Problem to work on:
Print the listing in full, keeping every line exactly as it is.

Supplied data:

◇ ◇ ◇ ◇ ◇ ◇ ◇

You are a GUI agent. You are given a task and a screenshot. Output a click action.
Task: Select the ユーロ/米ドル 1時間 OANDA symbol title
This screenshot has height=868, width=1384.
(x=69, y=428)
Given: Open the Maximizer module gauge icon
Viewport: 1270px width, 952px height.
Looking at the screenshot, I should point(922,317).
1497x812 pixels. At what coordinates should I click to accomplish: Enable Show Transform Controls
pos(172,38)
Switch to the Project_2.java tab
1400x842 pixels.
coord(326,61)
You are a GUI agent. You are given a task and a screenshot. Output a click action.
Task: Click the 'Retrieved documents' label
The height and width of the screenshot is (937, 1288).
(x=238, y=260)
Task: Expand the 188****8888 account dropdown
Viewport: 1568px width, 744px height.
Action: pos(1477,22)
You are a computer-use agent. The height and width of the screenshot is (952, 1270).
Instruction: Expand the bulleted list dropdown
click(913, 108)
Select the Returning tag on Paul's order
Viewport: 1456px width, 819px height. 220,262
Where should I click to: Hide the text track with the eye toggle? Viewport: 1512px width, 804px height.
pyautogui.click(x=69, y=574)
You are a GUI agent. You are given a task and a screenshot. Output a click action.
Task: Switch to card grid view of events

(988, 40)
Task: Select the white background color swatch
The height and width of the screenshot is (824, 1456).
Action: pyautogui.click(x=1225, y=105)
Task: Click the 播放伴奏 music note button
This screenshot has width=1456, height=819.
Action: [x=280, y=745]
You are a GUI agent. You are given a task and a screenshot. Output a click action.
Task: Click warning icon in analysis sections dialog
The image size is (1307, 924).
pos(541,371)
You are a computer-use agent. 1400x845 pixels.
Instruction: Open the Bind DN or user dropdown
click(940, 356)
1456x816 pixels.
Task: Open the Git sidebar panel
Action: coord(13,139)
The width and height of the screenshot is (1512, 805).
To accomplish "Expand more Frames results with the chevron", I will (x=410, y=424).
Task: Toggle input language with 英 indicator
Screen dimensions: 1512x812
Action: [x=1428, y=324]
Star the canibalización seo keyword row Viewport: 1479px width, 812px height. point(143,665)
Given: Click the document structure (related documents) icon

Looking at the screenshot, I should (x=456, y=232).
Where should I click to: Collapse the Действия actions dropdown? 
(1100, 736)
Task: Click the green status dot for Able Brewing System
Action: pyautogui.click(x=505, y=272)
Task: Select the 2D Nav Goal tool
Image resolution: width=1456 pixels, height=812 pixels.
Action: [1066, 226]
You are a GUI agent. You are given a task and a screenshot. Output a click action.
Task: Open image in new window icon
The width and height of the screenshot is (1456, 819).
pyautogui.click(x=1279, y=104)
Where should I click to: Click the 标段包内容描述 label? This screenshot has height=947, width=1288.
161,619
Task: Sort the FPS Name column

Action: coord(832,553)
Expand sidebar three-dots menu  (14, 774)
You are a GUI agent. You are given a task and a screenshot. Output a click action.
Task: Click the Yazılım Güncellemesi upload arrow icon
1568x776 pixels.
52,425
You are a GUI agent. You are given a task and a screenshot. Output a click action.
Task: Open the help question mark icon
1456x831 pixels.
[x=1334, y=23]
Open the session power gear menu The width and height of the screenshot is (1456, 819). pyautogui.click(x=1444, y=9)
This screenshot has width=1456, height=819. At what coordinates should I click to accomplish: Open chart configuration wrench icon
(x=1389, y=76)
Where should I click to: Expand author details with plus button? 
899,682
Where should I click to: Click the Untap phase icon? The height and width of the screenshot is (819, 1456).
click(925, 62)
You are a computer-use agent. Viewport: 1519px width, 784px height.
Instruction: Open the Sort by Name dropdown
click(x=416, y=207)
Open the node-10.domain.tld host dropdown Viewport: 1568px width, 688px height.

◇ ◇ ◇ ◇ ◇ ◇ ◇

Solution below:
You are a GUI agent. You are given a task and a screenshot. Output a click action.
Task: Select the ユーロ/米ドル 1時間 OANDA symbol title
This screenshot has height=868, width=1384.
(x=69, y=428)
Given: Open the Maximizer module gauge icon
Viewport: 1270px width, 952px height.
Looking at the screenshot, I should point(922,317).
1497x812 pixels. At what coordinates should I click to accomplish: Enable Show Transform Controls
pos(172,38)
Switch to the Project_2.java tab
1400x842 pixels.
coord(326,61)
You are a GUI agent. You are given a task and a screenshot. Output a click action.
Task: Click the 'Retrieved documents' label
The height and width of the screenshot is (937, 1288).
(x=238, y=260)
Task: Expand the 188****8888 account dropdown
Viewport: 1568px width, 744px height.
Action: pos(1477,22)
You are a computer-use agent. The height and width of the screenshot is (952, 1270).
Instruction: Expand the bulleted list dropdown
click(913, 108)
Select the Returning tag on Paul's order
Viewport: 1456px width, 819px height. 220,262
Where should I click to: Hide the text track with the eye toggle? Viewport: 1512px width, 804px height.
pyautogui.click(x=69, y=574)
You are a GUI agent. You are given a task and a screenshot. Output a click action.
Task: Switch to card grid view of events

(988, 40)
Task: Select the white background color swatch
The height and width of the screenshot is (824, 1456).
Action: pyautogui.click(x=1225, y=105)
Task: Click the 播放伴奏 music note button
This screenshot has width=1456, height=819.
Action: [x=280, y=745]
You are a GUI agent. You are given a task and a screenshot. Output a click action.
Task: Click warning icon in analysis sections dialog
The image size is (1307, 924).
pos(541,371)
You are a computer-use agent. 1400x845 pixels.
Instruction: Open the Bind DN or user dropdown
click(940, 356)
1456x816 pixels.
Task: Open the Git sidebar panel
Action: coord(13,139)
The width and height of the screenshot is (1512, 805).
To accomplish "Expand more Frames results with the chevron", I will (x=410, y=424).
Task: Toggle input language with 英 indicator
Screen dimensions: 1512x812
Action: [x=1428, y=324]
Star the canibalización seo keyword row Viewport: 1479px width, 812px height. point(143,665)
Given: Click the document structure (related documents) icon

Looking at the screenshot, I should (x=456, y=232).
Where should I click to: Collapse the Действия actions dropdown? 
(1100, 736)
Task: Click the green status dot for Able Brewing System
Action: pyautogui.click(x=505, y=272)
Task: Select the 2D Nav Goal tool
Image resolution: width=1456 pixels, height=812 pixels.
Action: [1066, 226]
You are a GUI agent. You are given a task and a screenshot. Output a click action.
Task: Open image in new window icon
The width and height of the screenshot is (1456, 819).
pyautogui.click(x=1279, y=104)
Where should I click to: Click the 标段包内容描述 label? This screenshot has height=947, width=1288.
161,619
Task: Sort the FPS Name column

Action: coord(832,553)
Expand sidebar three-dots menu  (14, 774)
You are a GUI agent. You are given a task and a screenshot. Output a click action.
Task: Click the Yazılım Güncellemesi upload arrow icon
1568x776 pixels.
52,425
You are a GUI agent. You are given a task and a screenshot. Output a click action.
Task: Open the help question mark icon
1456x831 pixels.
[x=1334, y=23]
Open the session power gear menu The width and height of the screenshot is (1456, 819). pyautogui.click(x=1444, y=9)
This screenshot has width=1456, height=819. At what coordinates should I click to accomplish: Open chart configuration wrench icon
(x=1389, y=76)
Where should I click to: Expand author details with plus button? 
899,682
Where should I click to: Click the Untap phase icon? The height and width of the screenshot is (819, 1456).
click(925, 62)
You are a computer-use agent. Viewport: 1519px width, 784px height.
Instruction: Open the Sort by Name dropdown
click(x=416, y=207)
Open the node-10.domain.tld host dropdown Viewport: 1568px width, 688px height.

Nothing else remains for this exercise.